▸ **PROBLEM**
Pull out every line from the listing that has the word "computer".

▸ **RECORDS FOR THE TASK**

==================================================

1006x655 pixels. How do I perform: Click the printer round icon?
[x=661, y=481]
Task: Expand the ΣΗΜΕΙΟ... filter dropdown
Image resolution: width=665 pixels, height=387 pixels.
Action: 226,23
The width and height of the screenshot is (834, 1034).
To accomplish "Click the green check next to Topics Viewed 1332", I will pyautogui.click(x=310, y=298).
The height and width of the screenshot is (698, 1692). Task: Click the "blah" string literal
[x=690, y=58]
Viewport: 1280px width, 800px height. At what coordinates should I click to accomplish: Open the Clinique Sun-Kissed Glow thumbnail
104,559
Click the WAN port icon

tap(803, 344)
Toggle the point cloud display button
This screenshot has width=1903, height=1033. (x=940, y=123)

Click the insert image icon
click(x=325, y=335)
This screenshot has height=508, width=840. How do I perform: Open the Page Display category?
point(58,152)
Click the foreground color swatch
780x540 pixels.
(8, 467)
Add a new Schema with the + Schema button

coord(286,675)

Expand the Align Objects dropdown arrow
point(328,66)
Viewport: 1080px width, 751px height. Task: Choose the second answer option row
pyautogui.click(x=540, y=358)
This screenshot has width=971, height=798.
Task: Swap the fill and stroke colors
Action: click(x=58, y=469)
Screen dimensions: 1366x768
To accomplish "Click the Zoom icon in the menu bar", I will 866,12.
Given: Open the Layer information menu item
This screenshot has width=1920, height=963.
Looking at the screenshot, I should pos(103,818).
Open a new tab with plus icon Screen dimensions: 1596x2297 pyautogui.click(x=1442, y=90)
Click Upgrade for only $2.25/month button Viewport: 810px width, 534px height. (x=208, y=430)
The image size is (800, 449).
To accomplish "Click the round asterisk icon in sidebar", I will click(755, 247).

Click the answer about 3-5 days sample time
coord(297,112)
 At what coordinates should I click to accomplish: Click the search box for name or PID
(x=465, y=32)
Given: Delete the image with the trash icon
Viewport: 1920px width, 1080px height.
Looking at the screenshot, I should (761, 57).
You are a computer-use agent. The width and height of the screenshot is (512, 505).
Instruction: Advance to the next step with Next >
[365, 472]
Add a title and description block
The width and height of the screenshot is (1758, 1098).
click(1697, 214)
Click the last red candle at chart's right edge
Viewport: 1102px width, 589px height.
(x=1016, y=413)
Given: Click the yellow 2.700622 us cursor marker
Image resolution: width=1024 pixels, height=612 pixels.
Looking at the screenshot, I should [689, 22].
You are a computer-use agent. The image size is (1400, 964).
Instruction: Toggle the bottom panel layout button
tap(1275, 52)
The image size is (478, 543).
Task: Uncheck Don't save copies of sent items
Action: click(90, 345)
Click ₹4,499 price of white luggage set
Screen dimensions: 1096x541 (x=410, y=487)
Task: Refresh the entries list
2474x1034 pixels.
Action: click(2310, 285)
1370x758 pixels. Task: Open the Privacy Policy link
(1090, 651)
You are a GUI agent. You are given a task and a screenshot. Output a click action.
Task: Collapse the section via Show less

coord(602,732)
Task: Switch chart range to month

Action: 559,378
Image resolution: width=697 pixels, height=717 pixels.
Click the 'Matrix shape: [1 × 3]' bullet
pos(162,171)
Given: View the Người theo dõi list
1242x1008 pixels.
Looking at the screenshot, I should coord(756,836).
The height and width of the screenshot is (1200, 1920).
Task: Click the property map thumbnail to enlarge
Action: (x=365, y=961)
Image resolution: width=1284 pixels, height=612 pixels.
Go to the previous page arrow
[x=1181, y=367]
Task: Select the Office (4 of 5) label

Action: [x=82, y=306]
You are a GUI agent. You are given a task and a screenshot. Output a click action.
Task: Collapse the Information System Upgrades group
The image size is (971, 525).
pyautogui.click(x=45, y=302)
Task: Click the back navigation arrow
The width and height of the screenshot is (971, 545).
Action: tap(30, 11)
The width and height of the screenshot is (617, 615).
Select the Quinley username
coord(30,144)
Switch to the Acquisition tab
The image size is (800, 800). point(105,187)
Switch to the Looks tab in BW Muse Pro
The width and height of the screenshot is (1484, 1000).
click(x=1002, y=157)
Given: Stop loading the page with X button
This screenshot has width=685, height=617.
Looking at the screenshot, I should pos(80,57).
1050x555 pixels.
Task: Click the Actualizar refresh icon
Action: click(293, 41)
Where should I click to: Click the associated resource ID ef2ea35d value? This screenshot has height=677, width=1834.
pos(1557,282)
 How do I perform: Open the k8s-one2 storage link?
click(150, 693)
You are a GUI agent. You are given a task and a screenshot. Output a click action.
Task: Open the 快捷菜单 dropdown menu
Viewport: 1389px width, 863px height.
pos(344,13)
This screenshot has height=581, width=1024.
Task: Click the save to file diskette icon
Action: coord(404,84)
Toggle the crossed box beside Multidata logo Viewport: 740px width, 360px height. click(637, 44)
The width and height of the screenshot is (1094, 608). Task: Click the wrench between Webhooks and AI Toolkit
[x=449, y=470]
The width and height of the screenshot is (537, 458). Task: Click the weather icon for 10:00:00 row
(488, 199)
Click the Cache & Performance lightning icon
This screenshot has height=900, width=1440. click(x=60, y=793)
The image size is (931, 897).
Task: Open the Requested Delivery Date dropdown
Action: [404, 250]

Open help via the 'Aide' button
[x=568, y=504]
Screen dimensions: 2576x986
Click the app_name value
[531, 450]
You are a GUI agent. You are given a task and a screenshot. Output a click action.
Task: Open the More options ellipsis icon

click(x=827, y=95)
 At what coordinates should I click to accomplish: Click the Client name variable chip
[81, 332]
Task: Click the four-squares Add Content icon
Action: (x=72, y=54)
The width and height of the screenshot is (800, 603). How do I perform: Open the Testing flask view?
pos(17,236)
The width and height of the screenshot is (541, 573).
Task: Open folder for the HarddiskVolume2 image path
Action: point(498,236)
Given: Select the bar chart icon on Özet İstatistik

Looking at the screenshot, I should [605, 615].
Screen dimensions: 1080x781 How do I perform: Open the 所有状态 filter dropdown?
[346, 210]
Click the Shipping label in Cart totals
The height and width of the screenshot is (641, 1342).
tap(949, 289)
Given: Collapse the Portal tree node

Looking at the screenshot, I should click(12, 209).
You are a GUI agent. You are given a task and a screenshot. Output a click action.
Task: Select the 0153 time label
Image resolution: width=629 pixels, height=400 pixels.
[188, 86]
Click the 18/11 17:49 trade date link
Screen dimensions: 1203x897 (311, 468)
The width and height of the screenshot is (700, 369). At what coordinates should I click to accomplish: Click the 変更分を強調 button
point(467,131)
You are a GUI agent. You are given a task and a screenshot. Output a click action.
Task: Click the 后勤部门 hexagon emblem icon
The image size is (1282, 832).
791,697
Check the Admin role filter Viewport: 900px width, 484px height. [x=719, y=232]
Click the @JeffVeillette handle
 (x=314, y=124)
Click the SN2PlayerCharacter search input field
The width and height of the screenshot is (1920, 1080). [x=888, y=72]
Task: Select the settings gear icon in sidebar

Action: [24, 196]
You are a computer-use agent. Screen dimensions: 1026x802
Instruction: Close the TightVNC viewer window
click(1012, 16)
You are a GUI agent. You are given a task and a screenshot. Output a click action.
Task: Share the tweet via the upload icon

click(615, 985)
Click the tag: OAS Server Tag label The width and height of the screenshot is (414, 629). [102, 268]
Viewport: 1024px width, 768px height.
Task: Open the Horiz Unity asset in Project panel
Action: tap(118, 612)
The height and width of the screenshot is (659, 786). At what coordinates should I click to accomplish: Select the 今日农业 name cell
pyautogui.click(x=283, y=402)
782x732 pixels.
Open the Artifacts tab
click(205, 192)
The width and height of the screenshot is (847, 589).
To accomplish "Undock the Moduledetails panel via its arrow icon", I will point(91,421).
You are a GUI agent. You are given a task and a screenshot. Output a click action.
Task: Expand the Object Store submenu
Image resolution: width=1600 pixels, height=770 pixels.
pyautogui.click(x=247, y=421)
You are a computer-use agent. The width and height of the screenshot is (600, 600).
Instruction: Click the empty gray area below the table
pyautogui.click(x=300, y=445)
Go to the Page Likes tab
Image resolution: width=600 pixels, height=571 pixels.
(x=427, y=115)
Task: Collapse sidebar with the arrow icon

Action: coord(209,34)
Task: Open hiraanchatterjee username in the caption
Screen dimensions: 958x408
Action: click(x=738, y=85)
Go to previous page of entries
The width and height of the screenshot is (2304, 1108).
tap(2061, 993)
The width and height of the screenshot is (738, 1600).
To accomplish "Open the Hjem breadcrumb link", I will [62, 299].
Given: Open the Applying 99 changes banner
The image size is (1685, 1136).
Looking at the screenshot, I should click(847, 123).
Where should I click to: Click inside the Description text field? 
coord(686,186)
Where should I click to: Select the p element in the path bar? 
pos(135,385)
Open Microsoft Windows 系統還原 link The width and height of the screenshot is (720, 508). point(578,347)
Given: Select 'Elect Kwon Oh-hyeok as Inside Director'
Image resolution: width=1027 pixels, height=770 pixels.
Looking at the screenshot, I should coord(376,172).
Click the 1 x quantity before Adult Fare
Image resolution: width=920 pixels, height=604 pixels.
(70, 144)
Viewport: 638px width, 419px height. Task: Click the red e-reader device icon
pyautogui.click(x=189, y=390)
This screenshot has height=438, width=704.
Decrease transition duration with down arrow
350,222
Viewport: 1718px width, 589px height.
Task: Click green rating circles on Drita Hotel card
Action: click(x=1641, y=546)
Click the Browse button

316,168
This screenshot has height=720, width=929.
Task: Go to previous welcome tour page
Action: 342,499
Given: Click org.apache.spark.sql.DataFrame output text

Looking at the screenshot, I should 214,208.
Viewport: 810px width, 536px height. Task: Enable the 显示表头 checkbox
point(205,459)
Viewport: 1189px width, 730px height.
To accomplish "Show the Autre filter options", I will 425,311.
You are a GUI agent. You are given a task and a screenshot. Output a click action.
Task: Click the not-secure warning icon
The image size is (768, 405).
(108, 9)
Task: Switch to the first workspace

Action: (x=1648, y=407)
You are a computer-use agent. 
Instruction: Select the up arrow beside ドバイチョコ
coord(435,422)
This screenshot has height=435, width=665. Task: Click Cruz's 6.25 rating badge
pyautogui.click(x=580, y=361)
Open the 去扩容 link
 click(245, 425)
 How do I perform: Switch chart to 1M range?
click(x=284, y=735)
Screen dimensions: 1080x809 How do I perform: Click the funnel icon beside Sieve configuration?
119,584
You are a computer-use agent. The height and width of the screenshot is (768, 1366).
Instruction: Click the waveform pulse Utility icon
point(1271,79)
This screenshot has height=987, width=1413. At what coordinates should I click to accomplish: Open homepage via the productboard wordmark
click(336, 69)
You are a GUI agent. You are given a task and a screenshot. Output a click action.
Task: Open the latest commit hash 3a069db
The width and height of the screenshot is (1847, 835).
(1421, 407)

==================================================

▸ **RESULT**
You are a computer-use agent. The width and height of the screenshot is (512, 505).
You are a computer-use agent. The image size is (1400, 964).
You are a computer-use agent. Screen dimensions: 1026x802
You are a computer-use agent. The width and height of the screenshot is (600, 600).
You are a computer-use agent. 
You are a computer-use agent. The height and width of the screenshot is (768, 1366).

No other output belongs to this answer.